Welcome! Log In Create A New Profile

Advanced

[PHP-DEV] Exposing jsonSerialize's depth

Posted by Jani Ollikainen 
Jani Ollikainen
[PHP-DEV] Exposing jsonSerialize's depth
January 11, 2017 09:10AM
Hi,

I've made a pull request where I was asked to start internal discussion about it.. The pull request can be found:
https://github.com/php/php-src/pull/1884
Which relates to request I've also made:
https://bugs.php.net/bug.php?id=72073

For short the thing is:
"We have objects that do dynamic loading and there might be recursions. We could use recursion depth to decide when we want to do dynamic loading and when not.

Now there doesn't seem to be any way to know how deep is the json_encode process going. If we try to use some level in jsonSerialize it just calls one of those, no recursion there.

This could be easily archived by exposing the internal encoder_depth to jsonSerialize."

As I don't know any other way to get the depth info from jsonSerialize, as it isn't called recursively in PHP side, so adding some static class variable and incrementing/decrementing it in jsonSerialize will just not work.

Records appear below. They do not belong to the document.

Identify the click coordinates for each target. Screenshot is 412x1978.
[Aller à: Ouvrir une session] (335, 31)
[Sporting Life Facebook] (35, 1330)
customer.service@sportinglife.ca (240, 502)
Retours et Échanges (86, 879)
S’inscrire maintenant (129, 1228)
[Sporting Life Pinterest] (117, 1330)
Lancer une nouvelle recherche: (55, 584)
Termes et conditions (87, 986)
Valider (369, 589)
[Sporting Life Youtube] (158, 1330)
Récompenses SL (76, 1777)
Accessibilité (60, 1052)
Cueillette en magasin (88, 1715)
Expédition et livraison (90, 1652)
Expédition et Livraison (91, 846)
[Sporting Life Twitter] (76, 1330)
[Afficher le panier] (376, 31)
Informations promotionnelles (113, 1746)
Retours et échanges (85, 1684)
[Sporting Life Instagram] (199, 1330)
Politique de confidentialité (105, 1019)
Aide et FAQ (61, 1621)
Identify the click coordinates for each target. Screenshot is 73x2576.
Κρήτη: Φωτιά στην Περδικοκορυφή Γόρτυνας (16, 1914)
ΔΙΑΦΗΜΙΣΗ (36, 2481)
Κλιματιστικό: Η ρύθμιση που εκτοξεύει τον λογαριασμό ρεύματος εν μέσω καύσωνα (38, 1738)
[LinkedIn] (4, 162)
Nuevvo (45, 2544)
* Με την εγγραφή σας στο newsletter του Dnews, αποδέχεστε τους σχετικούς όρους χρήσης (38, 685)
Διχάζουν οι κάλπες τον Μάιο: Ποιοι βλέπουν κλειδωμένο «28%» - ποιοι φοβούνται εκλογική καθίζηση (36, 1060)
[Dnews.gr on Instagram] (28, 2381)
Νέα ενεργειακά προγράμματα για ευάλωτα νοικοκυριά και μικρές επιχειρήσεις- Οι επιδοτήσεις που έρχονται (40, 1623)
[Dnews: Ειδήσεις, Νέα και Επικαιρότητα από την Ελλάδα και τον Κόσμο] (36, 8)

Then to why would someone really need that? Well, we have models that uses MongoDB as a database (created from MongoDB objects) and the models can have references to other models (coming from MongoDB objects). That loading will happen dynamically and there might be recursions, but we want
still to serialize them as we really don't need to go that deep even if there is a recursion. This way we can control the depth we are loading new objects and
can avoid recursion happening in jsonSerialize and can get the data we need serialized.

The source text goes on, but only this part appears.